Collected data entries
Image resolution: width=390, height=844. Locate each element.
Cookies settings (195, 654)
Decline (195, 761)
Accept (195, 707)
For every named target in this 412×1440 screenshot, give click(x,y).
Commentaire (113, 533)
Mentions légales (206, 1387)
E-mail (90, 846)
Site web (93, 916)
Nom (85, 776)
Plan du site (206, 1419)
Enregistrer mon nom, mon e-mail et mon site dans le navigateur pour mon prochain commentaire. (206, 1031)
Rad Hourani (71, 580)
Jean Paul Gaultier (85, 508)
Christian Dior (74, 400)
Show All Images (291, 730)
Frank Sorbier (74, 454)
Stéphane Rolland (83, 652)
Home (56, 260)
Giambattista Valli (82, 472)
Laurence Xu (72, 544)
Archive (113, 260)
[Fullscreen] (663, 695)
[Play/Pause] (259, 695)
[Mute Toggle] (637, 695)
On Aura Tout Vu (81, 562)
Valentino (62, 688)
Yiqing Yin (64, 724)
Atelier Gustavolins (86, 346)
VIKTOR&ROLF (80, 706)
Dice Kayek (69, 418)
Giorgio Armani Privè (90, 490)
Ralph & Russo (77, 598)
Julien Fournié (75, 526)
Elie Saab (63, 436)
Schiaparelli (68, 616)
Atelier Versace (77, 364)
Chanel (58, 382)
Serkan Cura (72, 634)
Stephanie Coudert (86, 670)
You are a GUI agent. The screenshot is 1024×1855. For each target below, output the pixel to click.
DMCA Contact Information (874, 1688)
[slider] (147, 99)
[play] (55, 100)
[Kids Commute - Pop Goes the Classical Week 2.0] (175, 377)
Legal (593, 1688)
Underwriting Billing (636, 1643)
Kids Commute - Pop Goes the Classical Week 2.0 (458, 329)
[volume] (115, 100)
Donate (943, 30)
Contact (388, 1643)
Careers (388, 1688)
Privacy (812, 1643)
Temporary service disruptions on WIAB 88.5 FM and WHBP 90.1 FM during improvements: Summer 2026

Task instructions: Looking at the data above, write out exactly the lines that start at the one containing "Chanel (58, 382)" and end at the one containing "Contact (388, 1643)"; include both and nothing beyond.

The completed task:
Chanel (58, 382)
Serkan Cura (72, 634)
Stephanie Coudert (86, 670)
You are a GUI agent. The screenshot is 1024×1855. For each target below, output the pixel to click.
DMCA Contact Information (874, 1688)
[slider] (147, 99)
[play] (55, 100)
[Kids Commute - Pop Goes the Classical Week 2.0] (175, 377)
Legal (593, 1688)
Underwriting Billing (636, 1643)
Kids Commute - Pop Goes the Classical Week 2.0 (458, 329)
[volume] (115, 100)
Donate (943, 30)
Contact (388, 1643)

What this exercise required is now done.